We’ve got to improve, not just the technical capabilities, but also the business realities. That’s why such a diverse partner list is needed:

When the Project was originally announced, we had companies from all segments of technology ecosystems participating. We have companies at the silicon layer actively participating — organizations like Intel and ARM. We also have OEMs, including all of the top five mobile OEMs: Nokia, Samsung, Motorola, LG, Sony Ericsson, and also companies from other industry segments that build other a wide range of consumer products — like Cisco and Toshiba.

We have service providers NTT DoCoMo, Verizon Wireless, and Comcast who most recently joined the effort, as well as major studios, content producers, and media brands including NBC Universal, MTV Networks, a division of Viacom, and others. We see the Open Screen Project as a very broad industry collaborative effort rather than just something that is applicable only to software companies… Since the original public announcement, we reached a very significant milestone in seeing some additional companies join the effort.

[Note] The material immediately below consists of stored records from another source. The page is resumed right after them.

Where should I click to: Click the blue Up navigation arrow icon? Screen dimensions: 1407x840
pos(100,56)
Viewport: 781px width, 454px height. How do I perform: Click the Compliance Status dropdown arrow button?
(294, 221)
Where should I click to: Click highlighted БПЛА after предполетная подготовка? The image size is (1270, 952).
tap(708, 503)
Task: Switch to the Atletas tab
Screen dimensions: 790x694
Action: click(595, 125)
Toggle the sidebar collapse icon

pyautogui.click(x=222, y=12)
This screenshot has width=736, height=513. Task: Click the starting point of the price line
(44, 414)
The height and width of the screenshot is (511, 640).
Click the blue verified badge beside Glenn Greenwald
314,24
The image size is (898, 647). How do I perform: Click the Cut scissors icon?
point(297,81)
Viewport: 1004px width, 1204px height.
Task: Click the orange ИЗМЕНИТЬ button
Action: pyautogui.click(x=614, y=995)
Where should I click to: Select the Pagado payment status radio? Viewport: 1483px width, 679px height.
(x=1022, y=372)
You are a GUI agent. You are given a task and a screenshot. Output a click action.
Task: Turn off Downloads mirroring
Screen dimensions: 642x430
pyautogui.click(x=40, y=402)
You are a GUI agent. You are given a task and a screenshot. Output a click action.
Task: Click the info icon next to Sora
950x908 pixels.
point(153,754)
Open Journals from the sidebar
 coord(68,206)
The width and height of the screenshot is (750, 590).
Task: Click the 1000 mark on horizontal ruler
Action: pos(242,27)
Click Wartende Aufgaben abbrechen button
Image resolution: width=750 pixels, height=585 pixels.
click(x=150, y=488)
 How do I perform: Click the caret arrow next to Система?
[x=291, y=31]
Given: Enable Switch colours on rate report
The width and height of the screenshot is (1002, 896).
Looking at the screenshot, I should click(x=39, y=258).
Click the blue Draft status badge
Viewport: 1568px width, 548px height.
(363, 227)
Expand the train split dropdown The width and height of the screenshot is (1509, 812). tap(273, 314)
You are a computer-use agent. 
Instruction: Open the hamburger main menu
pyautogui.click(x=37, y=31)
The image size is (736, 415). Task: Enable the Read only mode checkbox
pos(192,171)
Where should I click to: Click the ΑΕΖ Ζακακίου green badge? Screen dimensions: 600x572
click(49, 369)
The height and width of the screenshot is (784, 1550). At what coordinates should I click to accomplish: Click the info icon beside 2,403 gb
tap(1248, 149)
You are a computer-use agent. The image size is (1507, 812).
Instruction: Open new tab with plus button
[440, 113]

Why is such a diverse consortium of stakeholders so necessary? Examples here from service providers and hardware manufacturers:

One of the key Open Screen Project goals is to allow for over-the-air and over-the-wire updating of the core run time, just as we allow for that on the desktop now with Flash Player. If we can make that a seamless process and as easy to use as it is on the desktop, we think developers will get really excited and they’ll be able to do even more wonderfully creative things.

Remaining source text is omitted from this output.